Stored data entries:
______
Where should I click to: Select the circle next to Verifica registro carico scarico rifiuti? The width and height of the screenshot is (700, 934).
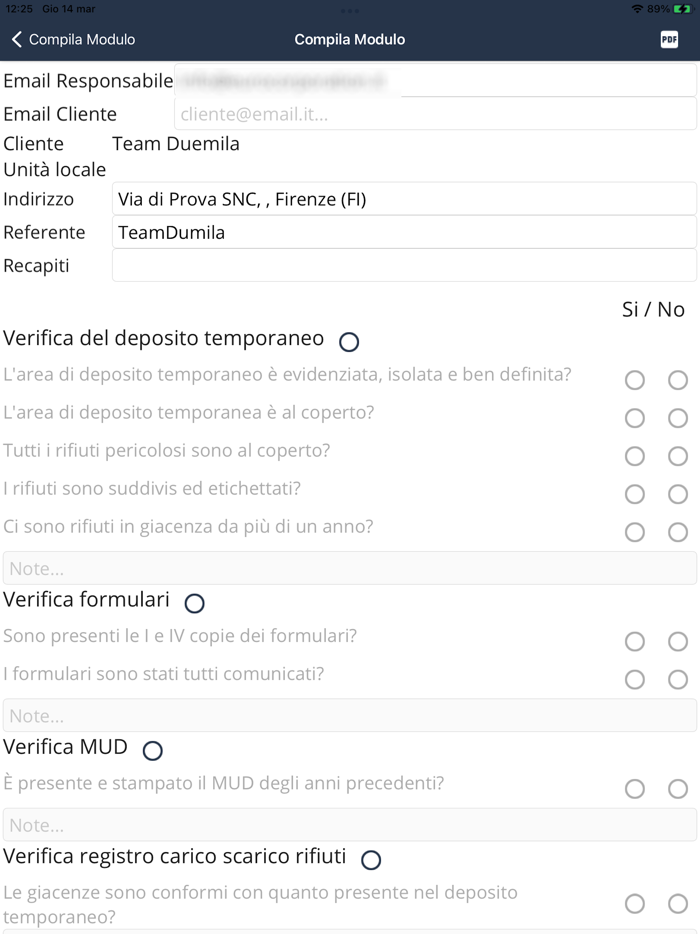click(370, 858)
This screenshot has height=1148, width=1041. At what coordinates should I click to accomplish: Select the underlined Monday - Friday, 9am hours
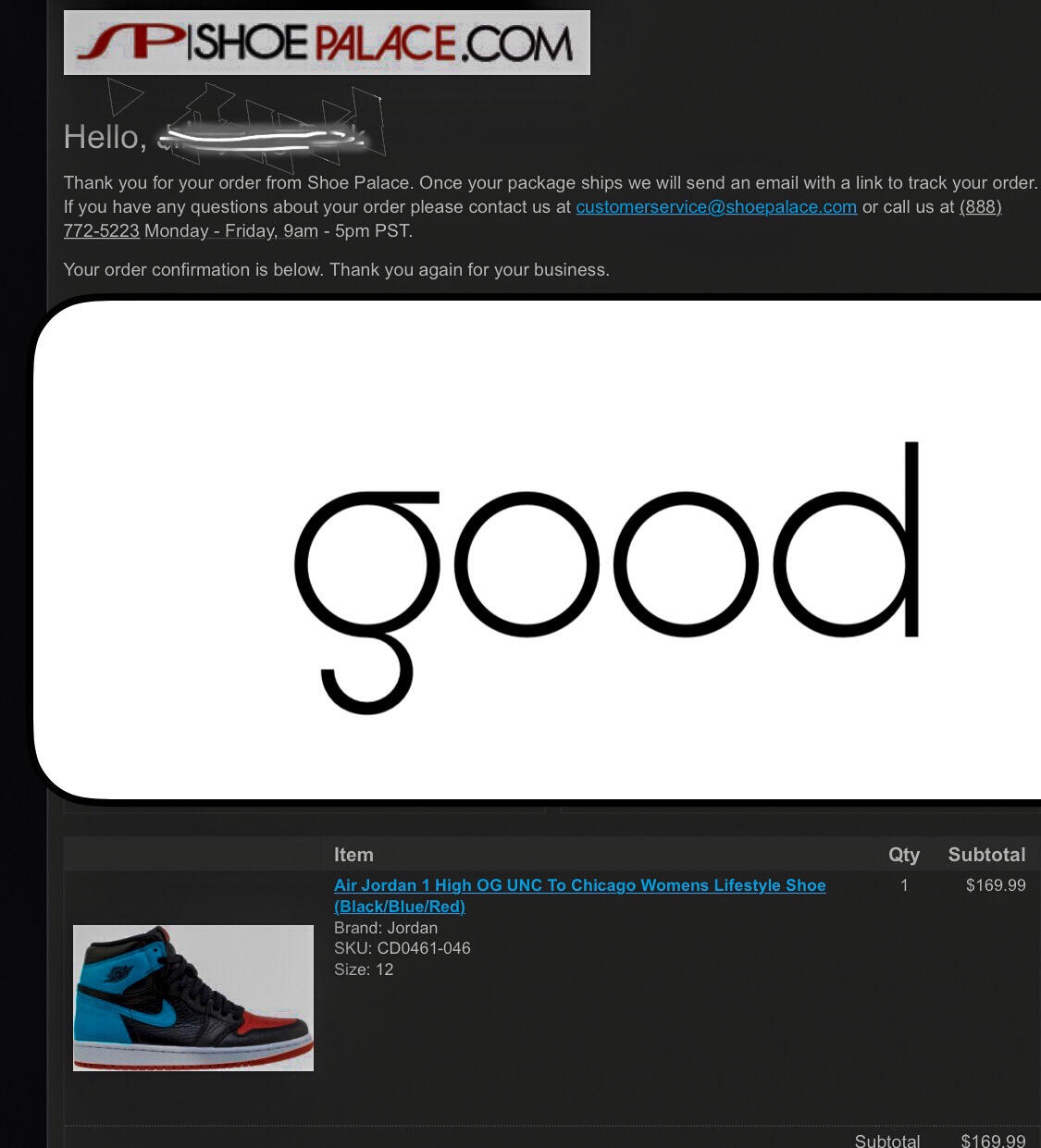tap(231, 231)
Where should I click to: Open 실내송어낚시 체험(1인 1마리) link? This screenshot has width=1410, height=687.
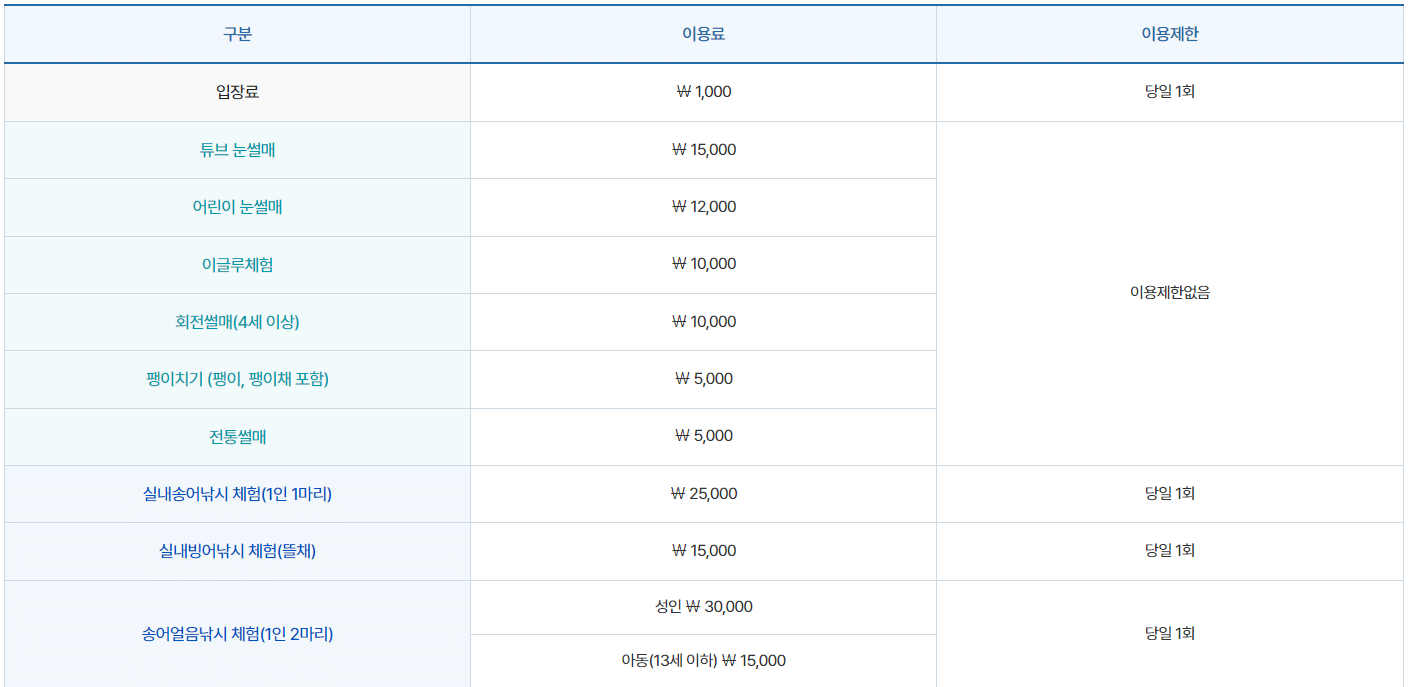click(235, 493)
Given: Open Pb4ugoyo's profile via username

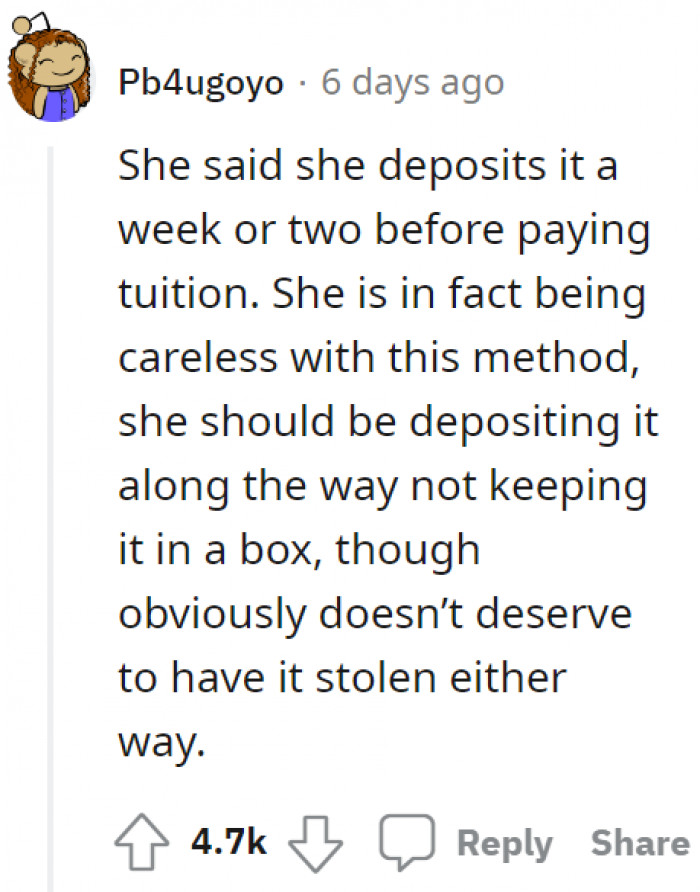Looking at the screenshot, I should 199,82.
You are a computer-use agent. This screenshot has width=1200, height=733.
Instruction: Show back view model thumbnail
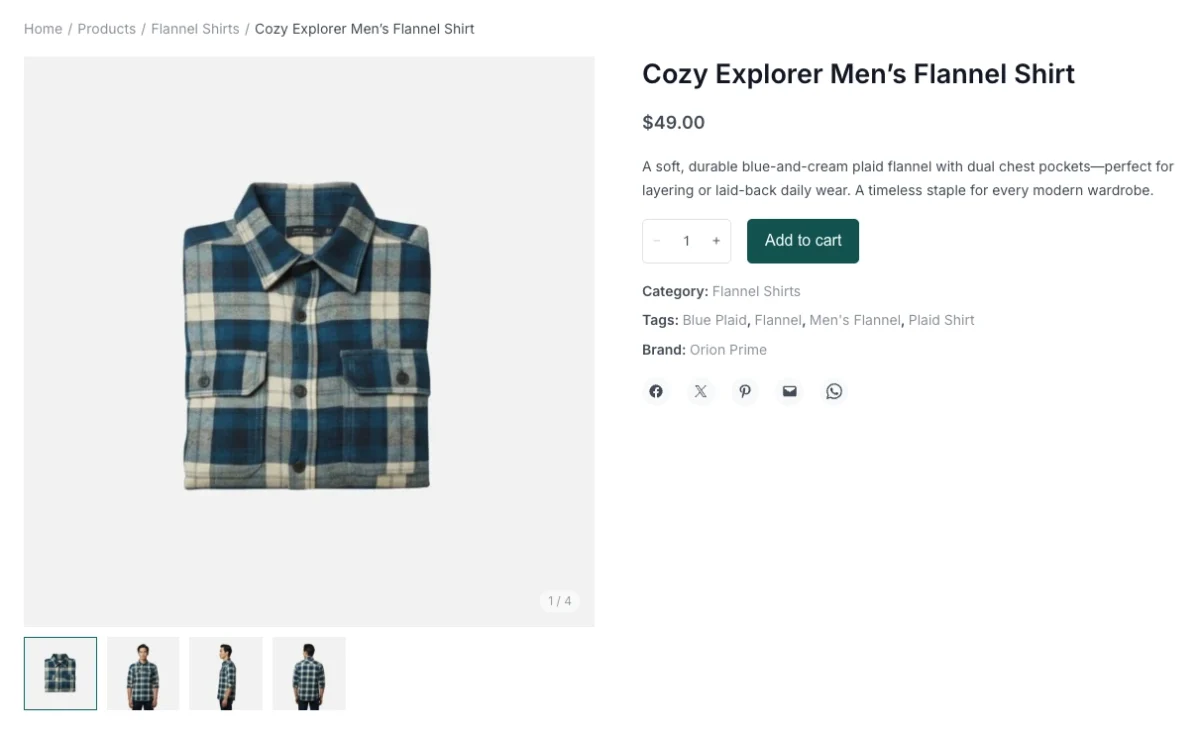point(309,673)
______
• _Work to complete_
Could you output exactly the lines above, from the line with "This screenshot has height=1148, width=1041." up to and including the line with "You are a computer-use", and nothing else, skipping the pictures?

• _The answer_
This screenshot has height=1148, width=1041. At what coordinates should I click to accomplish: Select the underlined Monday - Friday, 9am hours
tap(231, 231)
Where should I click to: Open 실내송어낚시 체험(1인 1마리) link? This screenshot has width=1410, height=687.
click(235, 493)
Given: Open Pb4ugoyo's profile via username

Looking at the screenshot, I should 199,82.
You are a computer-use agent. This screenshot has width=1200, height=733.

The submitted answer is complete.